Focus on spam as Facebook plans changes

Facebook hopes to stop third-party apps engaging in what the social-networking company considers inappropriate actions, three months after it opened its platform to outside developers.

Dave Morin, Facebook's senior platform manager, outlined a series of changes in the capabilities it makes available to external developers in an official blog posting.

In the blog posting, titled 'Change is Coming', Morin states that the changes are designed to create an environment in which the popularity of applications is determined by how useful and entertaining they are.

For example, Facebook wants to stop developers from displaying big boxes in profiles that scream in capital letters messages like 'ADD THIS APPLICATION! ' to visitors, while hiding them from profile owners.

To that end, the latest release of the Facebook Markup Language - version 1.1 - changes how profile boxes display content, removing applications' ability to display profile content to visitors and hide it from profile owners.

"We did this so that the user is always aware of how they are expressing themselves to their friends through your application.
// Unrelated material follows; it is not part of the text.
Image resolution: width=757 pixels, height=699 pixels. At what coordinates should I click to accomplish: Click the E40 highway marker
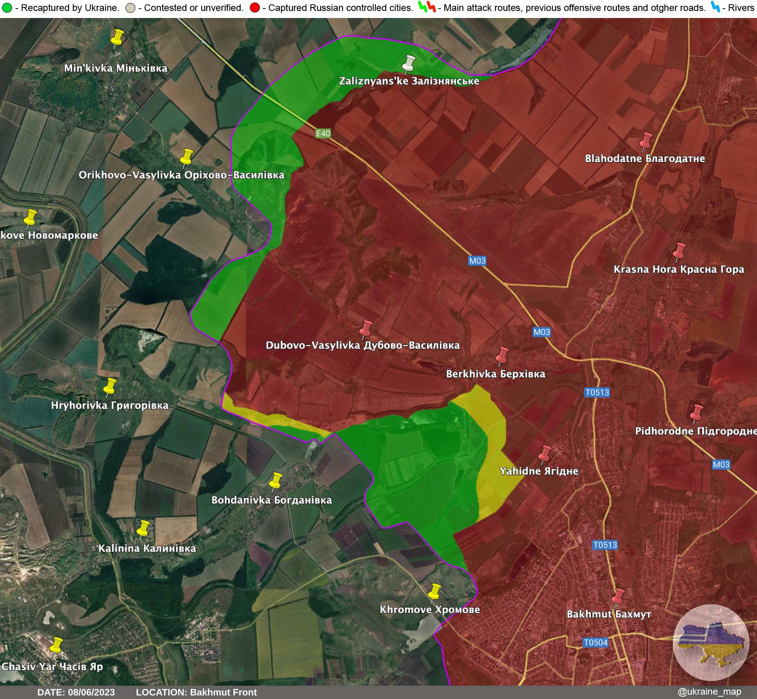pyautogui.click(x=323, y=133)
This means no more yellow boxes that display 'Add this app!' in the profile box without the user knowing about it," Morin wrote. "We think this will help users make more informed decisions about the profile boxes they choose."

Meanwhile, Facebook will also shift how it measures application popularity in its applications directory away from total users and toward user engagement. "This will help inform users as they make decisions on which applications to add," Morin wrote.

The company will also remove email from a notifications capability for developers to contact users who have adopted their applications. The reason is to crack down on what Facebook considers the spamming of deceptive and misleading notifications to its members.

Earlier this month, Morin posted a blog item about this problem, stating that Facebook had noticed developers misleading users "into clicking on links, adding applications and taking actions".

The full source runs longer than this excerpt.